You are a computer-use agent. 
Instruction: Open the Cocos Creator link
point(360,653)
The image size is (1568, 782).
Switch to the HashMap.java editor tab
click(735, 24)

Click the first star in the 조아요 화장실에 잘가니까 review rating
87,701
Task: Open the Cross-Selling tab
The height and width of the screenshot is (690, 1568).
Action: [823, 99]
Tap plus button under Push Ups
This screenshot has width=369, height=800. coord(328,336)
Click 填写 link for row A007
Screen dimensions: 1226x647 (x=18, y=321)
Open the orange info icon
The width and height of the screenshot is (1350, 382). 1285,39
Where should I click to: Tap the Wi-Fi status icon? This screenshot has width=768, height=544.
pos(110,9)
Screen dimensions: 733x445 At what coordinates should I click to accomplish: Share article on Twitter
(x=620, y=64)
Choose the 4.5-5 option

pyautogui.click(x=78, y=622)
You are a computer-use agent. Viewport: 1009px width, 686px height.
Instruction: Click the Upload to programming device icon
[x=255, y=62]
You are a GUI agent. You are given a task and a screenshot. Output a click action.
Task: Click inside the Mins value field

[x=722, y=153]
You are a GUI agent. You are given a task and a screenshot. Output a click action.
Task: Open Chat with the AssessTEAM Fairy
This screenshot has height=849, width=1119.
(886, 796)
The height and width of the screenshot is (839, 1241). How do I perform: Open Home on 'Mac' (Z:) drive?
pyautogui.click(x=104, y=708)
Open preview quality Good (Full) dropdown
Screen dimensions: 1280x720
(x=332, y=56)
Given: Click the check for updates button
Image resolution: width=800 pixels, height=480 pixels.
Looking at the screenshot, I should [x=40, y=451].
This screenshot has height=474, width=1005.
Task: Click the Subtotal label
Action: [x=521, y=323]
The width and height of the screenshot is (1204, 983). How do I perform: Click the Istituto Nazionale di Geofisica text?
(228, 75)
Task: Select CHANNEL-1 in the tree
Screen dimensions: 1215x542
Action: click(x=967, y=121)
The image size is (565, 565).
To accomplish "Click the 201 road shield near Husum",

WHAT THE EXERCISE ASKS => Looking at the records above, work out how many lines hold "size" and write only that number.

TASK RESPONSE => 2